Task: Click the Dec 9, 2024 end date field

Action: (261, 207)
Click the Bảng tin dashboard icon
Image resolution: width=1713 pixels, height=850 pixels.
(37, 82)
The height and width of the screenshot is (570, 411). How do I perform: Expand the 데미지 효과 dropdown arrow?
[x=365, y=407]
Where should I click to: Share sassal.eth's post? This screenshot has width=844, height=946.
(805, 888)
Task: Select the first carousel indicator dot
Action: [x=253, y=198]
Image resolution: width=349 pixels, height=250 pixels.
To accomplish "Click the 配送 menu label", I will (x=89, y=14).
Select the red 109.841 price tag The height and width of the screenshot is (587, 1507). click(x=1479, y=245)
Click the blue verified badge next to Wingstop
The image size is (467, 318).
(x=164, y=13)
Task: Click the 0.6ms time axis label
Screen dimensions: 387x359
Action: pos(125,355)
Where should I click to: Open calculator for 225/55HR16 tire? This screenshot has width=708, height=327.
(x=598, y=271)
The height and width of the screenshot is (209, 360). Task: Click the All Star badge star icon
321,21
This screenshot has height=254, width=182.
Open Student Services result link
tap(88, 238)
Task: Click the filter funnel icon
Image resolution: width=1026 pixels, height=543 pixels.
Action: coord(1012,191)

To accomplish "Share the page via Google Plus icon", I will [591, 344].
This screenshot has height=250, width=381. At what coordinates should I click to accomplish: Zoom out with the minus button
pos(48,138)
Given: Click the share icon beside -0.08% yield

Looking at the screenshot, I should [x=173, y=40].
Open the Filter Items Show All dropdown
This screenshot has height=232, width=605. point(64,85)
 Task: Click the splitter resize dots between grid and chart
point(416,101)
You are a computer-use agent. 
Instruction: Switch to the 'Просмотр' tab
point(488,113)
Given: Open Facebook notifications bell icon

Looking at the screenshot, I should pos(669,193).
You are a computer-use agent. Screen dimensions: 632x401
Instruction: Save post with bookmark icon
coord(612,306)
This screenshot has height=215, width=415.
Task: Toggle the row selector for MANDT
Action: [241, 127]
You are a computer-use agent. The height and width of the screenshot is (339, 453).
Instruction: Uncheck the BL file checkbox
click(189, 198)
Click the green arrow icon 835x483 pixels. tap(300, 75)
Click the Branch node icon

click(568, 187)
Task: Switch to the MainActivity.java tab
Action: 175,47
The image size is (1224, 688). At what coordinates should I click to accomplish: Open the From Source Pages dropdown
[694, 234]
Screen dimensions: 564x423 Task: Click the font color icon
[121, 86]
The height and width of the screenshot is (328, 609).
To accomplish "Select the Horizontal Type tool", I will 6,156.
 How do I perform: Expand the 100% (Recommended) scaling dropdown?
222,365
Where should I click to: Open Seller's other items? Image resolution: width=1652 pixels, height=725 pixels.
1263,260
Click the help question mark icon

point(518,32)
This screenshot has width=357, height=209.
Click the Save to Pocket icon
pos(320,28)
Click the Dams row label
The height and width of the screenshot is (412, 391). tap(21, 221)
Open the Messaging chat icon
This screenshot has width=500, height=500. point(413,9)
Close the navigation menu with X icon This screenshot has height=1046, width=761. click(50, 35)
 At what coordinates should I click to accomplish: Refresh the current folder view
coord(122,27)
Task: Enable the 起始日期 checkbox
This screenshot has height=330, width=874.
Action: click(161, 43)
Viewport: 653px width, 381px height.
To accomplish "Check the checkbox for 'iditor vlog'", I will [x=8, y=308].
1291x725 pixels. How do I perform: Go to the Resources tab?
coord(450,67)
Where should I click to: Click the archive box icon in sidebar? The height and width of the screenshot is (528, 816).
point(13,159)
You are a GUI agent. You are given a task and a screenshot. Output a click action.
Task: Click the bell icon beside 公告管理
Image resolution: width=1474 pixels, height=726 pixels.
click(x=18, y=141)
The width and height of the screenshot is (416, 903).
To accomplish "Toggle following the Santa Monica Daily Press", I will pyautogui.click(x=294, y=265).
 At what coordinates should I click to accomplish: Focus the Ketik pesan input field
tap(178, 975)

********************

What you need to do –
Return only the part of the records above that opens with the line containing "This screenshot has width=357, height=209." and closes with the line containing "The width and", ends included.

Exercise result –
This screenshot has width=357, height=209.
Click the Save to Pocket icon
pos(320,28)
Click the Dams row label
The height and width of the screenshot is (412, 391). tap(21, 221)
Open the Messaging chat icon
This screenshot has width=500, height=500. point(413,9)
Close the navigation menu with X icon This screenshot has height=1046, width=761. click(50, 35)
 At what coordinates should I click to accomplish: Refresh the current folder view
coord(122,27)
Task: Enable the 起始日期 checkbox
This screenshot has height=330, width=874.
Action: click(161, 43)
Viewport: 653px width, 381px height.
To accomplish "Check the checkbox for 'iditor vlog'", I will [x=8, y=308].
1291x725 pixels. How do I perform: Go to the Resources tab?
coord(450,67)
Where should I click to: Click the archive box icon in sidebar? The height and width of the screenshot is (528, 816).
point(13,159)
You are a GUI agent. You are given a task and a screenshot. Output a click action.
Task: Click the bell icon beside 公告管理
Image resolution: width=1474 pixels, height=726 pixels.
click(x=18, y=141)
The width and height of the screenshot is (416, 903).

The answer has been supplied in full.